Clark, Catherine, College Student Affairs Journal


Exploring leadership: For college students who want to make a difference by Susan Komives, Nance Lucas and Timothy McMahon examines leadership within a framework of relationships and collaboration with others. The text is specifically written for college students and tends to focus on college students of a traditional age (17-22). The theme of collaboration and relationships resonates throughout the text as the authors address areas of understanding leadership, oneself, others, teams and groups, and balance and renewal. Each chapter ends with a set of activities that includes a list of questions and processes that encourage students to think about the implications of the concepts presented within the context of their own lives. In addition, each chapter provides a section on further readings for students who want to explore a particular concept in depth.

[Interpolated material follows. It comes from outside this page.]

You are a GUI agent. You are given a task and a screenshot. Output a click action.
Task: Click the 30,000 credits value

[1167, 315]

Part one, "Leadership for a Changing World," examines leadership from an historical perspective through the current thinking about leadership and organizations posited by Senge (1990), Spears (1995), Drath and Palus (1994) and others. This overview challenges conventional notions of leadership and sets the stage for the collaboration and relationship theme of the remaining chapters.

Part two, "Exploring Your Potential for Leadership," focuses on the need for understanding oneself and others in the leadership process. The authors rely on the Myers-Briggs as a tool for understanding oneself and others. This section also touches on issues of diversity and cultural differences in leadership. Much of the information in this section will be familiar to those who work in leadership development. More attention to cultural issues and multicultural aspects of leadership development would strengthen the text. Additionally, attention to nontraditional age students would provide a stronger context for older students in leadership positions.

Part three, "Relationships, Environment and the Practice of Leadership," dovetails well with the first part of the text as it again explores organizational theory and alternative perspectives on organizations. …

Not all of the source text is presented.